The rebels had been moving westward. Santa Clara was their biggest objective. Che Guevara was leading this rebel group. Battista’s government sent an armoured train containing weapons and engineers to Santa Clara, to move east towards the rebels. Che’s men destroyed the railway line 1km east of the city. As the train moved east towards this point, rebels inside the city lifted the track there with a Caterpillar bulldozer! The train saw the track was gone and reversed back to reach the city, hitting the blockage and derailing. All were captured.Some carriages remain as a museum.
It was a huge victory and Che Guevara has Super hero status. A huge mausoleum and statue overlook the town.
Che was a socialist who grew unhappy with Russian communist influence in Cuba, and in 1965, left to go to fight with rebels in Bolivia, only to be killed there soon after.
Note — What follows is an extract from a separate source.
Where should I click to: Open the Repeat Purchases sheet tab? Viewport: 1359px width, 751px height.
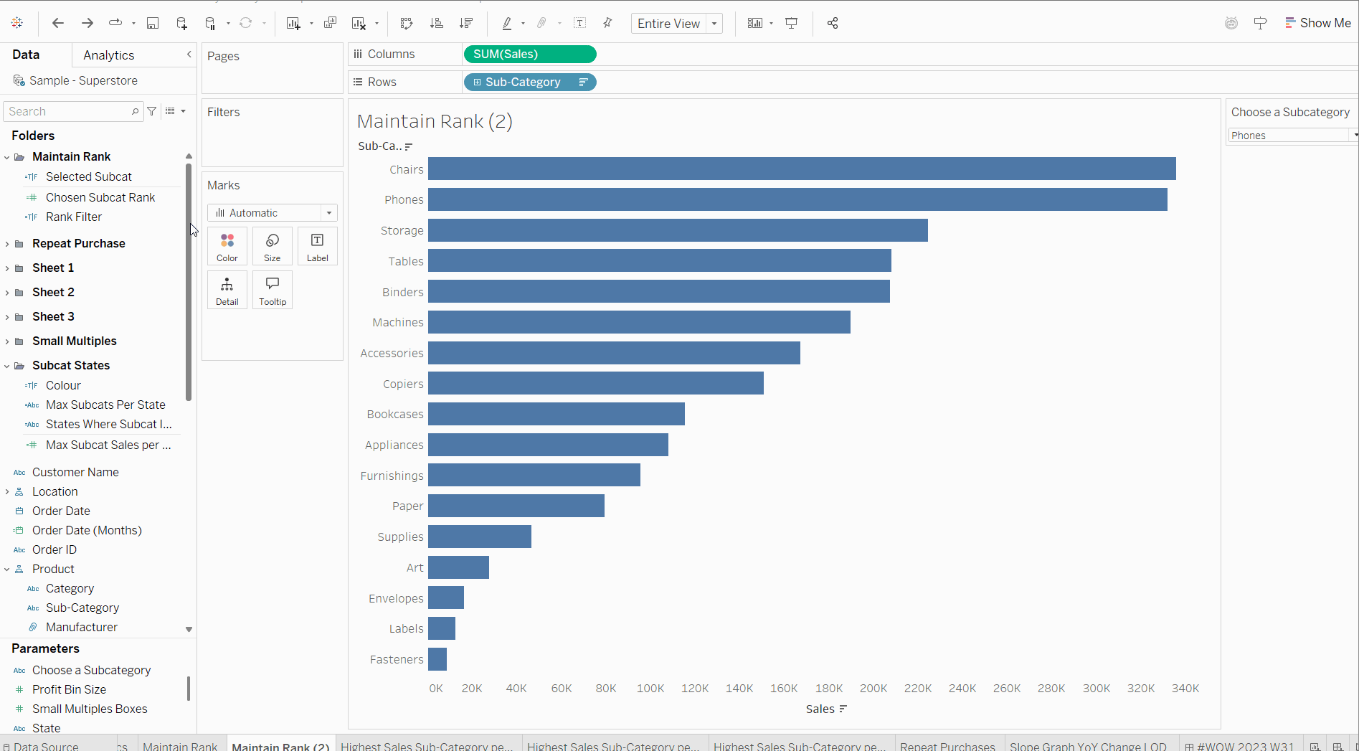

His body was found in the 1990s and brought to Cuba.
Finally, back to Havana for a night, before our flight tomorrow. Tonight we have an ‘in room gecko’ for mosi control.
A long walk, watching cruise ships arriving and departing. Tourism is the lifeblood of Cuba. It has felt very safe here. They need and love tourists, but if you come, please try and use locally run businesses rather than Government owned or international ones. We spoke to some people at a restaurant who told us that the Army control 70% of the tour companies here. Finally, a last Mojito at the Art Nouveau Hotel Inglaterra, soaking up the sights and sounds of this bustling, musical mixed up country.
Motorways can be empty…but full of potholes.
Our accommodation was always clean, but often with a 1960’s feel! Here is our guide Tony outside our Hostal in Trinidad.
Surprisingly, and thankfully, each one had air con! Everyone was friendly, the food was better than we expected, the buildings were a mix of ornate splendour, simple dwellings, and ghastly, Russian built blocks of flats.
I was tickled by the rows and rows of washing lines we saw, full of vibrant colourful clothes!
It sums up Cuba – vibrant and colourful!
(With our guide Tony, we have been trying to follow the news anxiously due to the Venezuela situation. Tony because the Cuban Government are asking people to sign a paper to say they support Venezuela’s current PM, and could potentially be called upon to fight there. Us as we fly to Ecuador via Colombia which seems to feature centrally in the USA’s aid plans!)